Michael Obote Odwar the Health Educator Lamwo district, says that the district is in the final stages of drafting a response plan, which will be shared by development partners.
Obote said they have also sent a request for more vaccines because they have only 1,400 doses for routine vaccination.
Measles vaccination is already ongoing in the hotspots of the Palabek Refugee settlement, where measles cases are being registered.
Walter Ocira, the National Expanded Program on Immunization-NEPI Focal Person for Lamwo district, said they are targeting 11,000 children in the settlement.
Eric Afema, the Health Manager, International Rescue Committee, IRC, which is one of the partners responding to the measles outbreak in Lamwo district, said they are vaccinating a targeted 3,193 children aged between 6 months to 14 years in Zone 8 of the settlement camp, the area within the settlement considered one of the measles hotspots.
However, information from the health department shows that by Monday, only 1,088 children of the targeted 3,193 children, accounting for 34.1 percent had been immunized.

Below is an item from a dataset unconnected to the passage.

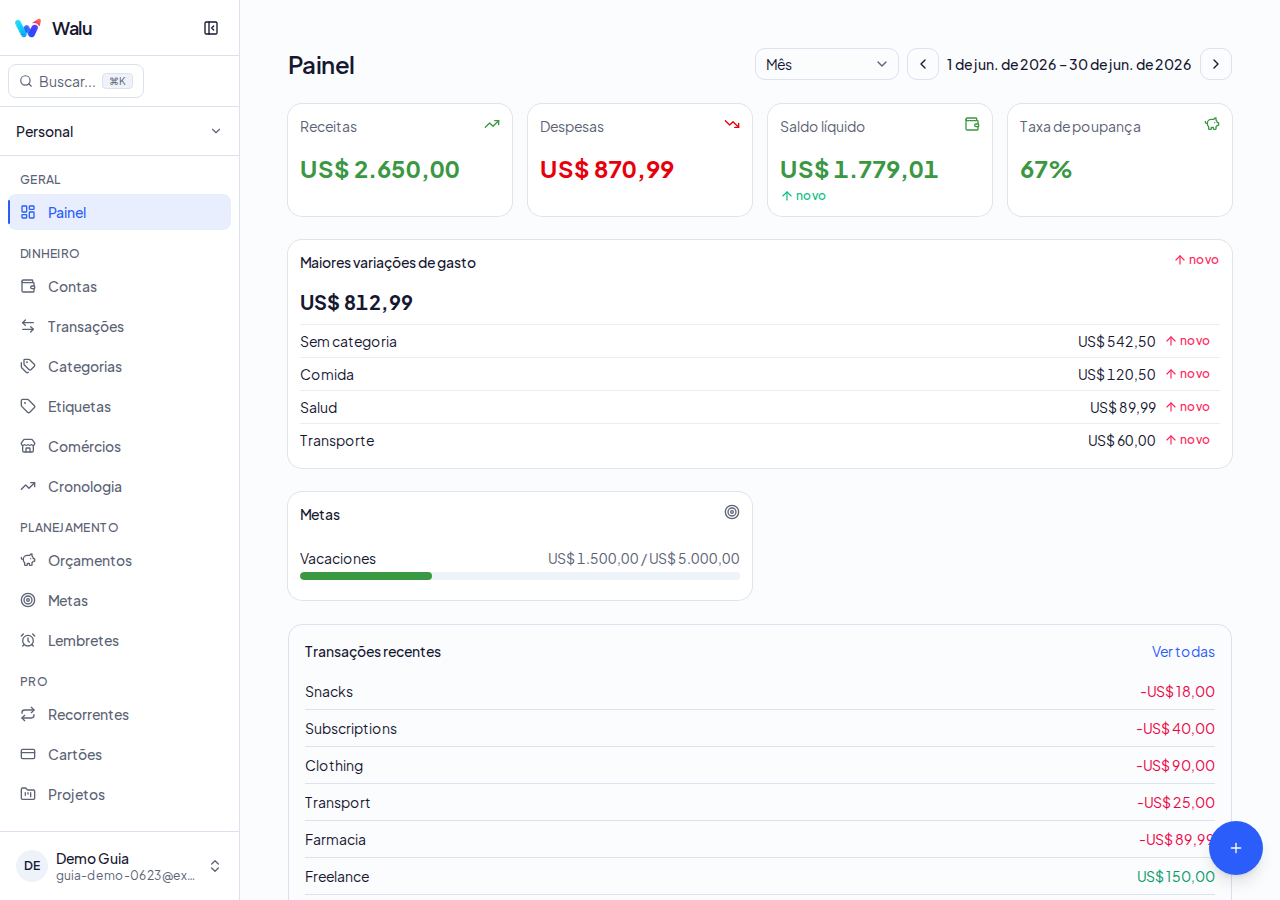Click the trending-up icon on Receitas card
This screenshot has height=900, width=1280.
492,124
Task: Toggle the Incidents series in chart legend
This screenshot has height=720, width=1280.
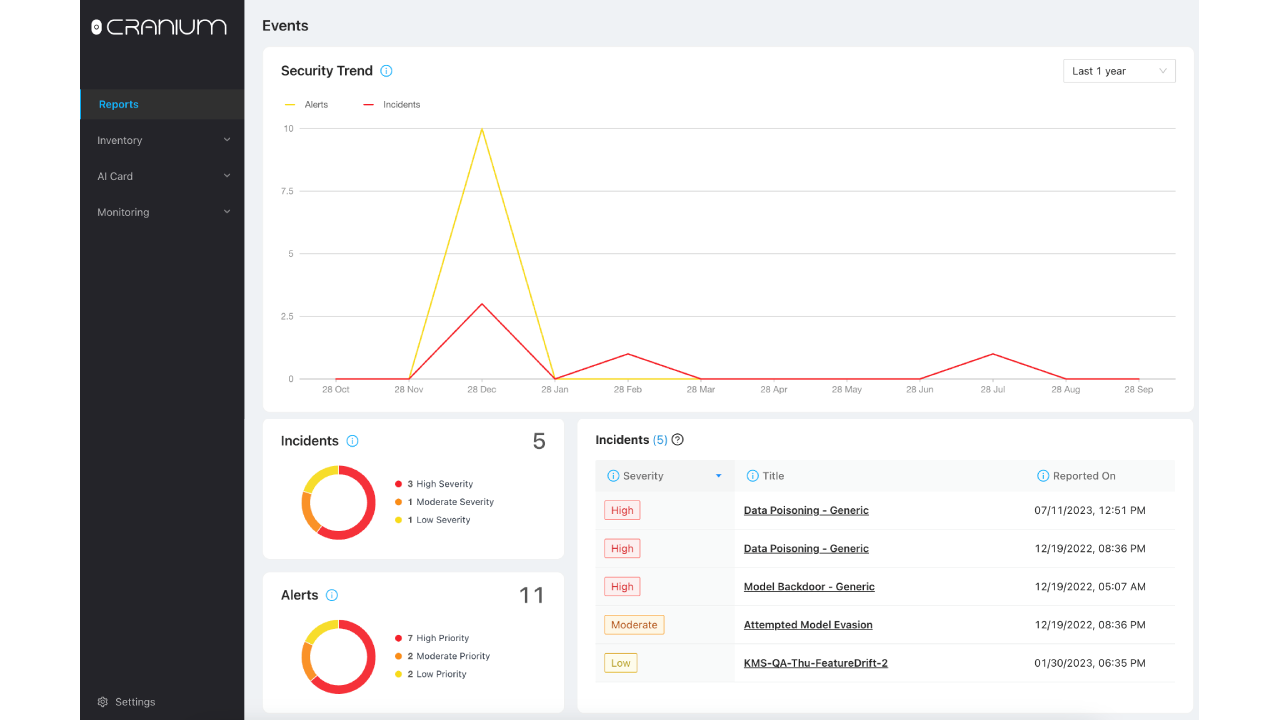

Afema explained that they are being challenged by the frequent mobility of the refugees in and out of the settlement, and are always not around at the time of vaccination.
Lamwo district registered the first eight suspected measles cases between September 11-21st, which were all confirmed positive on September 27th, upon tests by the Uganda Virus Research Institute-UVRI.
Leaders have said all the cases seem to have been imported from South Sudan since all the cases are among refugees.
Measles is a highly contagious viral disease that is among the leading causes of death among children, worldwide.